English cartoonist (1866–1947)

Mabel Francis Taylor (1866 in Kingswood – 1947 in Surrey; also M. F. Taylor) was an English cartoonist most well known for illustrating the comic strip "Jungle Jinks," which was the longest-running British comic series until 1954.

== Biography ==
Taylor was born to an Anglican clergyman and his wife in 1866 in Kingswood, Surrey.

== Illustrations ==

=== Book illustrations ===
In the 1890s, Taylor illustrated many children's books with her sister Edith M. Taylor.

=== Early comics ===
Taylor started the comic "The Little Sparrowkins," in The Playbox (1905).

=== "Jungle Jinks" ===
"Jungle Jinks" was the first comic in Britain whose main characters were animals. The comic was started by cartoonist Arthur White in 1898 in The Playbox, a supplement for children that came with the British women's journal Home Chat. However, White worked on the comic for a short time before Taylor took over and began to write and illustrate it.

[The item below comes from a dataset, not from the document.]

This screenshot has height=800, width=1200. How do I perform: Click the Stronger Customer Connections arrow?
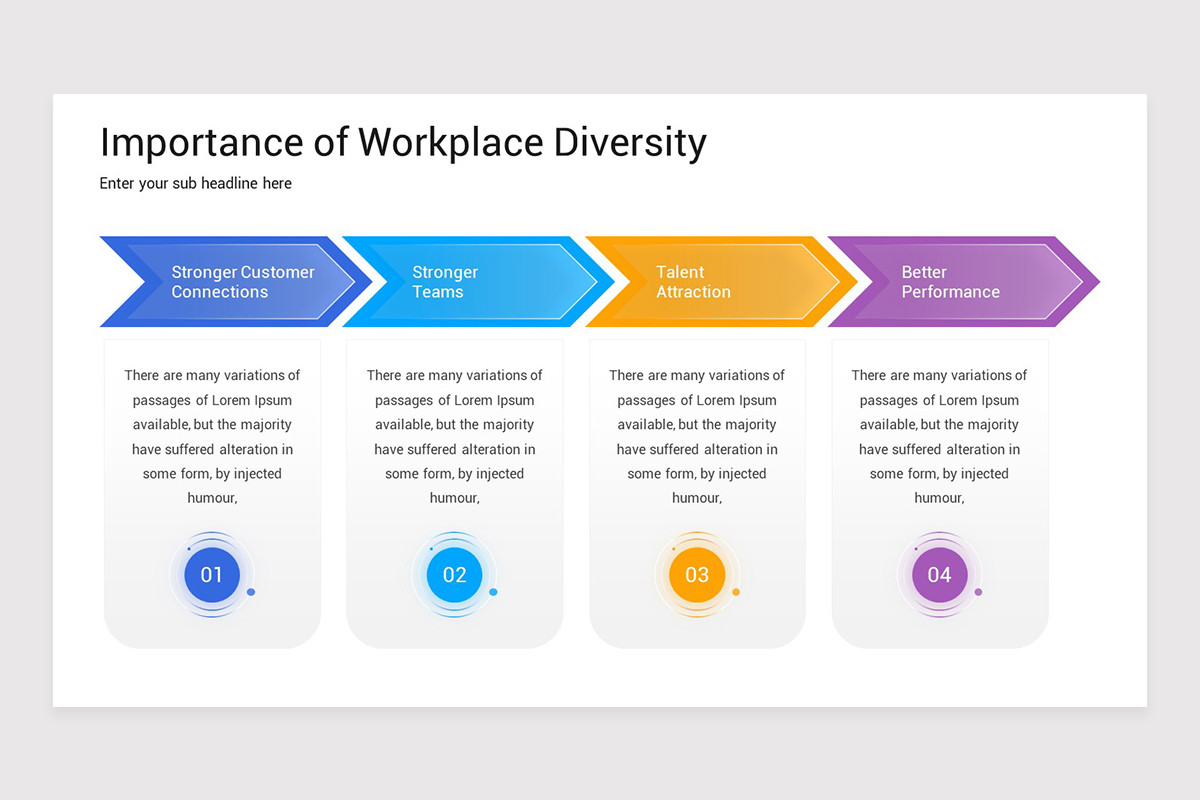242,282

The comic was about group of anthropomorphic animals who attended school: Jacko the monkey, Hippo the hippopotamus, Bertie and Billie Boar (twin pigs), the headmaster Dr. Lion, and others. The comic contains racist and stereotyped caricatures of Africans.

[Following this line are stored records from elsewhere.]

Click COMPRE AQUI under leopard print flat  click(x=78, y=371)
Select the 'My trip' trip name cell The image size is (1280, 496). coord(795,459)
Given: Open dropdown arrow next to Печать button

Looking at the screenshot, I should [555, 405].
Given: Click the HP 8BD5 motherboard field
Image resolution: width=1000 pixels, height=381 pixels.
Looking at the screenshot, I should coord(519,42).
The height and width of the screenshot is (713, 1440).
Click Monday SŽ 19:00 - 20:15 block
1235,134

Between 1923 and 1925, Jungle Jinks was published as a standalone magazine for sixty-two issues. The strip was famous enough to serve as a catchphrase in popular culture during the 1920s.

The comic was also serialized in Home Chat during the 1940s.

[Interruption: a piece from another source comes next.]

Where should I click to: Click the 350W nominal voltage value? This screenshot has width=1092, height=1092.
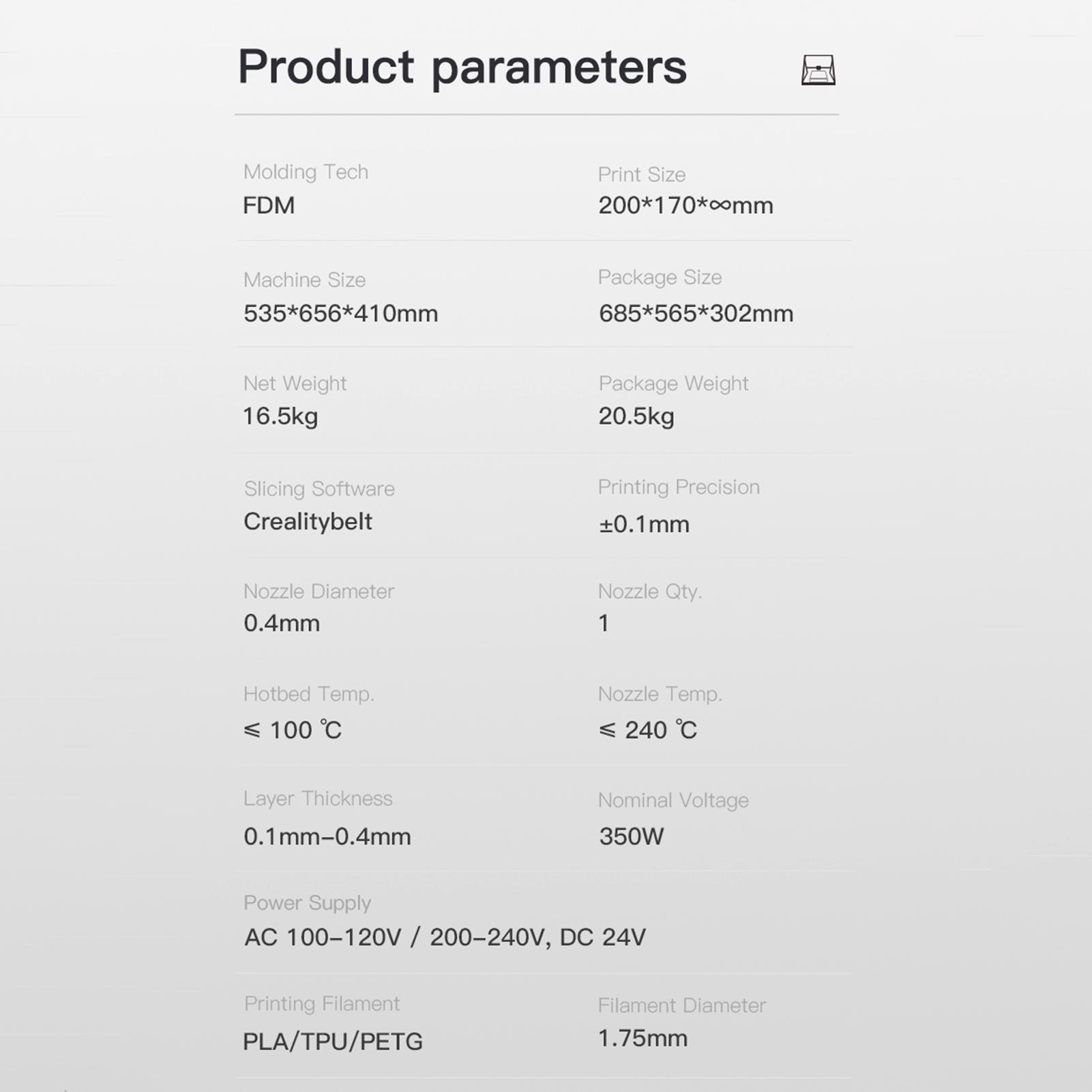coord(631,837)
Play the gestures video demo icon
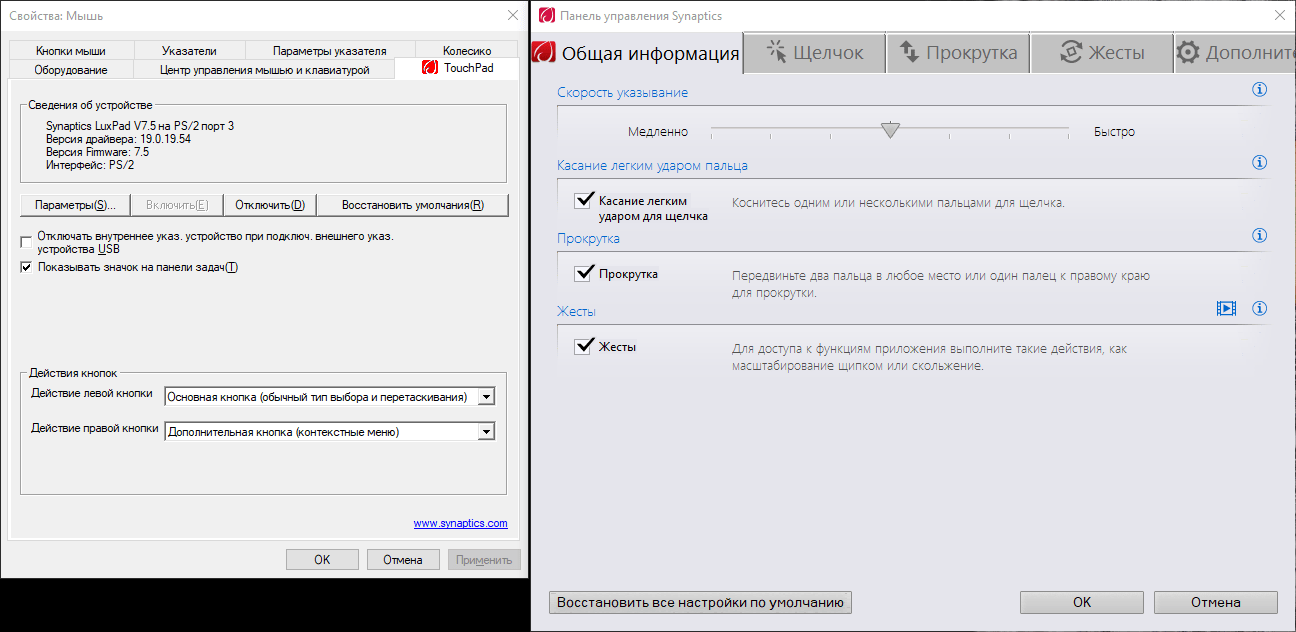The image size is (1296, 632). tap(1226, 308)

"Dr. Lion's Boys," published in Happy Families (1938), was a spinoff of "Jungle Jinks."

== Publications ==

=== Book Illustrations ===
- Anonymous, Little Snowdrop (London: Raphael Tuck & Sons, Ltd., c. 1896) llustrated by Frances Brundage, M. Bowley, Edith & Mabel Taylor.
- Helen Marion Burnside, Antony Guest, and S. E. Bennett, Little Bright Eyes, edited by Edric Vredenburg (London: Raphael Tuck & Sons, Ltd., [1898?]). Illustrated by Frances Brundage, M. Bowley, Edith & Mabel Taylor.
- Farrow, G.E., The Jungle Baby, (London, et al.: Raphael Tuck & Sons, Ltd., [no year given]). Illustrated by Mabel F. Taylor and Edith M. Taylor.
- In the Wilds, (London, et al: Raphael Tuck & Sons, Ltd., [c. 1915]). Illustrated by G. Henry Thompson, Stavert J. Cash, Felix Leigh, Mabel F. Taylor, and William Foster.